METROPOS.ID II KALUT — Kembali proyek pembangunan jalan dan drainase Semamu 1 dan Semamu 2 pada ruas Malinau–Krayan menuai sorotan publik, Rabu (13/5/2026).
Proyek dengan nilai anggaran mencapai sekitar Rp400 miliar itu menjadi perhatian setelah pihak Balai Pelaksanaan Jalan Nasional Kalut (Kalimantan Utara) menyebut drainase yang dibangun di lokasi proyek hanya bersifat sementara.
Pernyataan tersebut disampaikan Dani Wiranto yang disebut menjabat sebagai Kepala Seksi Pembangunan Jalan dan Jembatan pada Balai Pelaksanaan Jalan Nasional Kalut saat memberikan keterangan kepada sejumlah jurnalis terkait kondisi pekerjaan di lapangan.
Hal tersebut juga dibenarkan Budiman selaku Kepala Satuan Kerja (Kasatker) Pelaksanaan Jalan Perbatasan Kalut saat dikonfirmasi media.
Berdasarkan hasil penelusuran tim media di lokasi proyek, ditemukan sejumlah titik drainase berada di kawasan lereng pegunungan yang dinilai masih rawan longsor.
Kondisi struktur tanah di beberapa titik disebut masih labil sehingga dinilai belum ideal untuk pembangunan drainase permanen tanpa penguatan konstruksi tambahan serta kajian teknis yang matang.
Selain itu, sejumlah lereng di area proyek juga disebut belum memperoleh penanganan maksimal guna mengantisipasi potensi longsor saat intensitas hujan tinggi.
“Itu drainase sementara,” ujar Dani Wiranto kepada awak media.
Pernyataan tersebut memicu pertanyaan publik terkait kualitas pekerjaan proyek jalan perbatasan yang menggunakan anggaran negara dalam jumlah besar.
Sejumlah warga menilai pengawasan proyek harus dilakukan secara ketat agar pekerjaan yang telah dibangun tidak cepat rusak dan kembali menghabiskan anggaran untuk perbaikan ulang.
“Kalau pekerjaan cepat rusak lalu dibangun kembali menggunakan dana negara, tentu masyarakat mempertanyakan efektivitas pengawasannya,” ungkap salah satu sumber.
Sorotan terhadap proyek ini pun terus berkembang.
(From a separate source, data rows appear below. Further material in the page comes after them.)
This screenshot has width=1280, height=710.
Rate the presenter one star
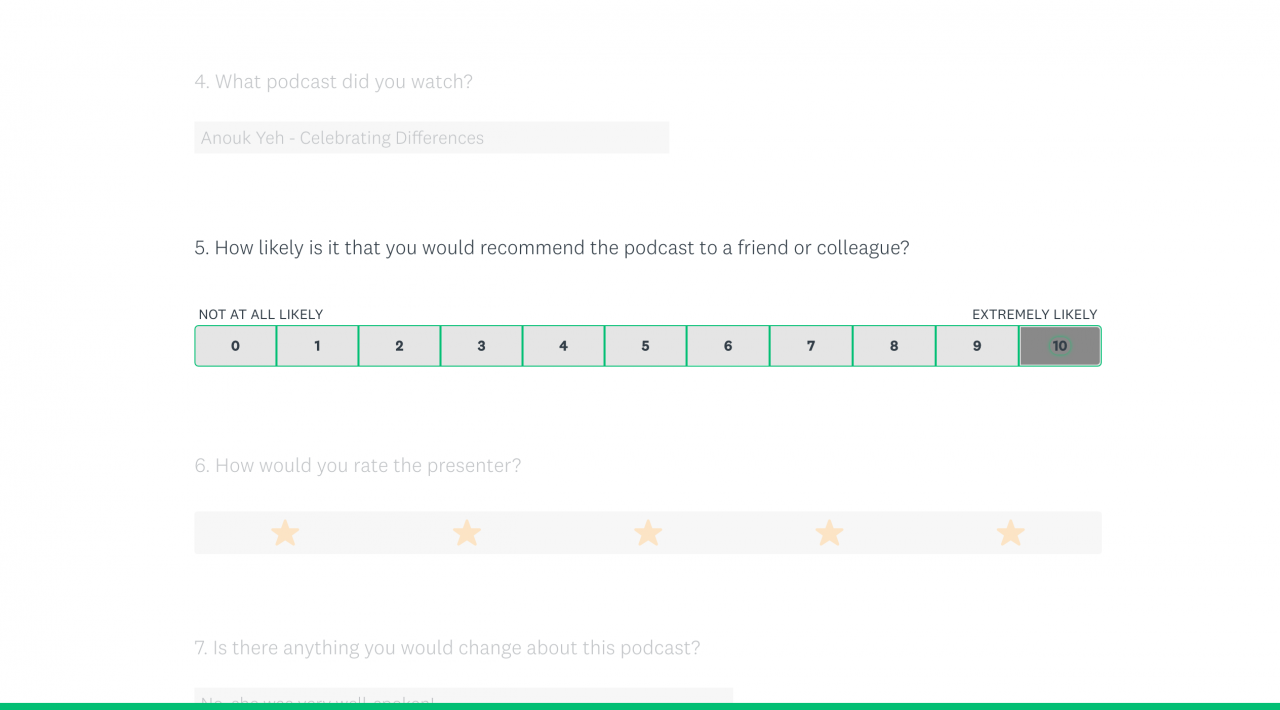click(x=285, y=533)
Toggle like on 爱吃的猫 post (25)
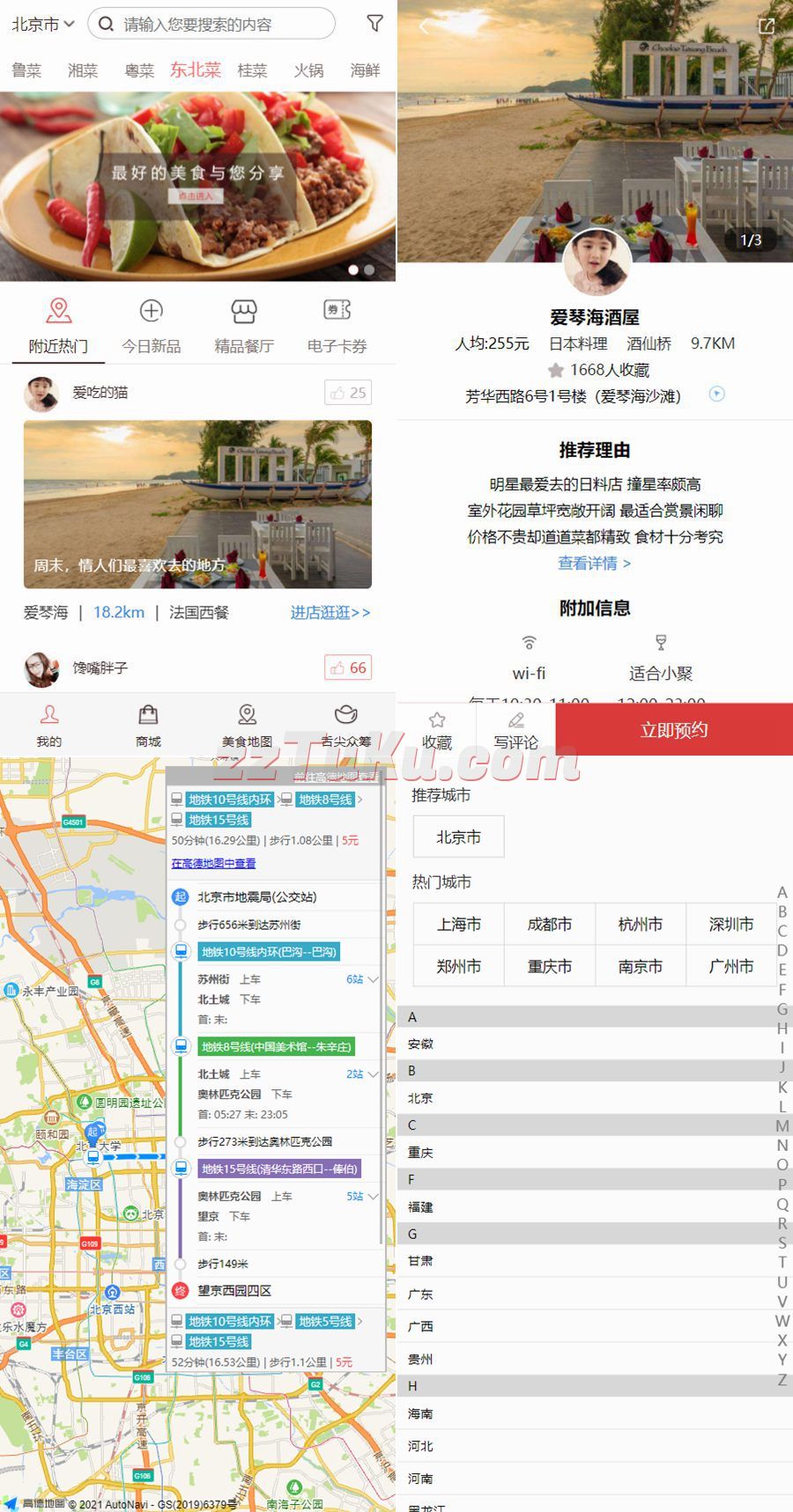Screen dimensions: 793x1512 [348, 393]

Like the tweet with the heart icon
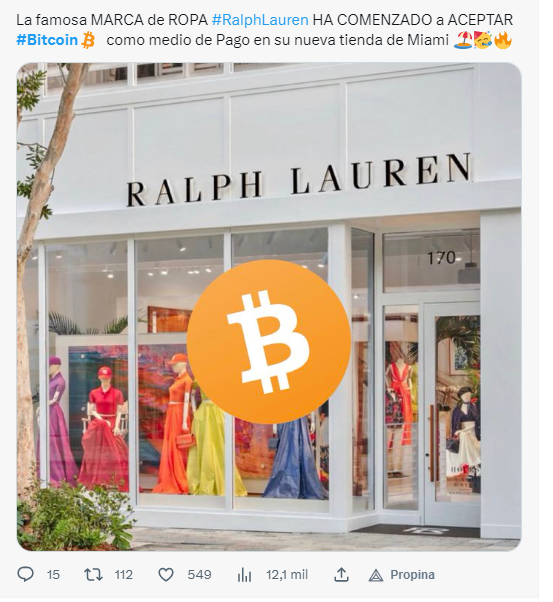tap(166, 575)
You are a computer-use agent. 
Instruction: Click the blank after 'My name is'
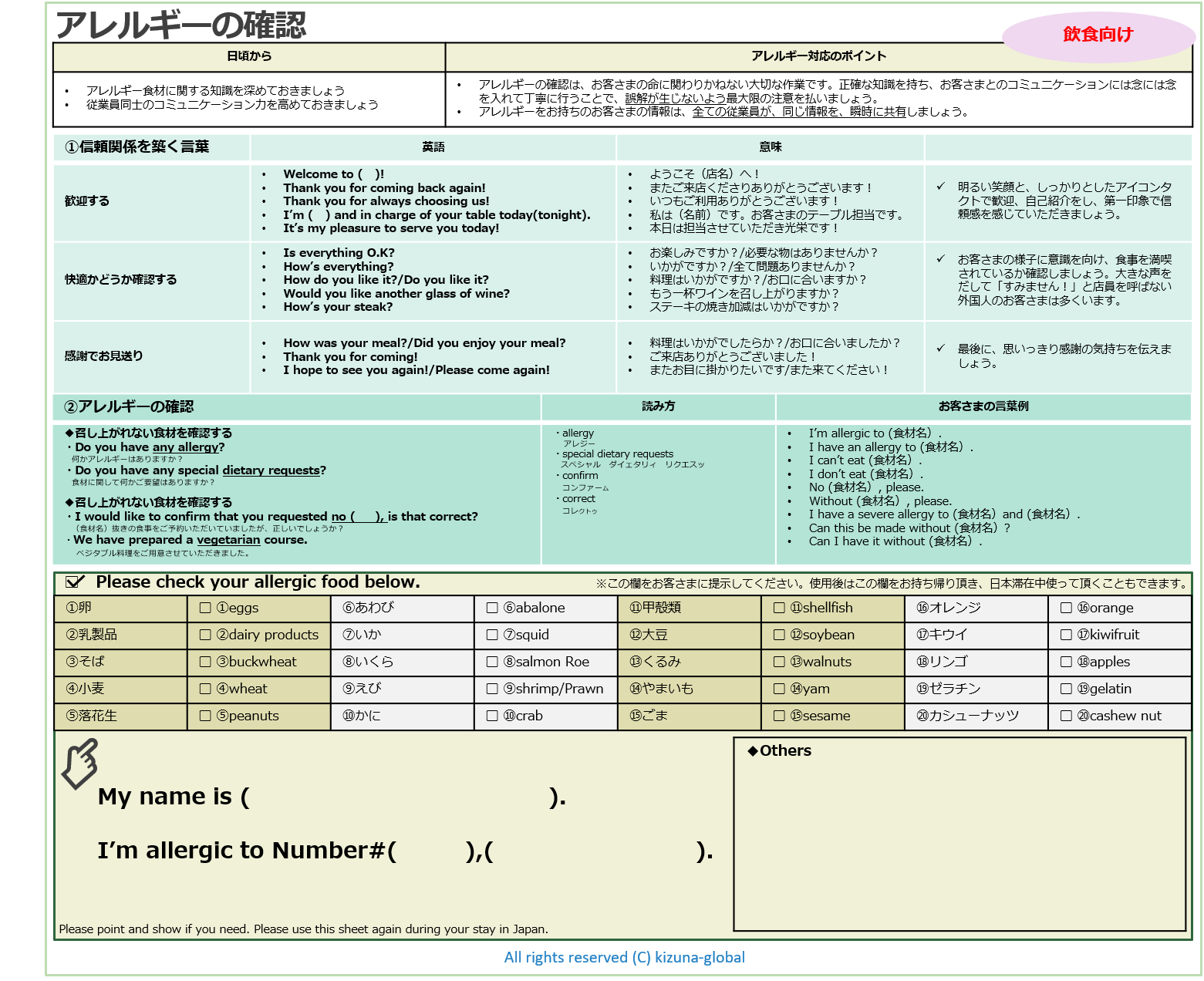tap(398, 797)
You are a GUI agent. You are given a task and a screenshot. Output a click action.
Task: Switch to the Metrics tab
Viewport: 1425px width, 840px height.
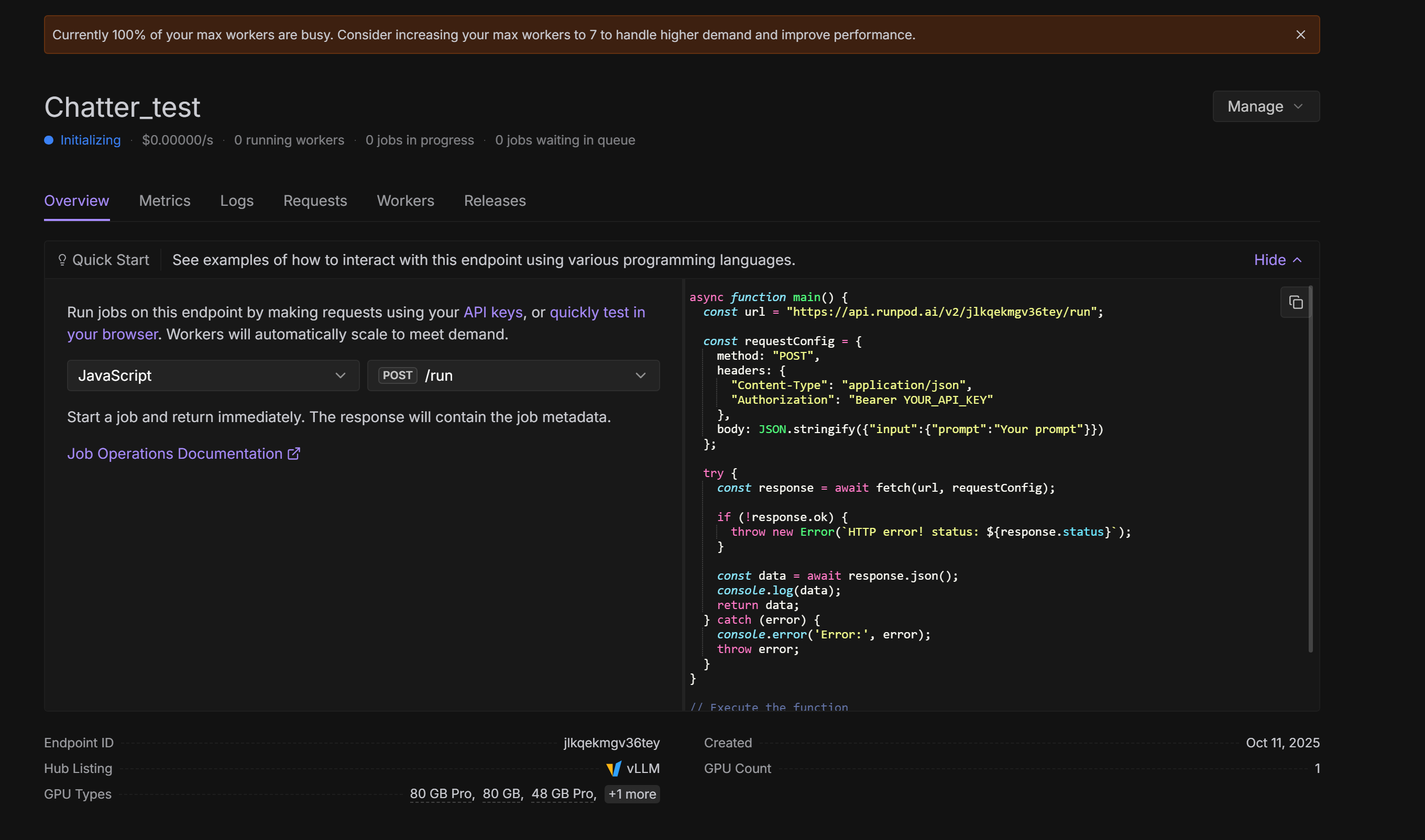[165, 201]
Masyarakat dan tokoh warga Krayan meminta adanya evaluasi teknis menyeluruh terhadap pekerjaan jalan dan drainase Semamu 1 serta Semamu 2 agar kualitas pekerjaan benar-benar sesuai standar teknis dan kondisi lapangan.
Hingga berita ini diterbitkan, publik masih menanti langkah evaluasi serta penjelasan lanjutan dari pihak terkait mengenai kualitas pekerjaan proyek strategis di wilayah perbatasan tersebut. (pas10/red).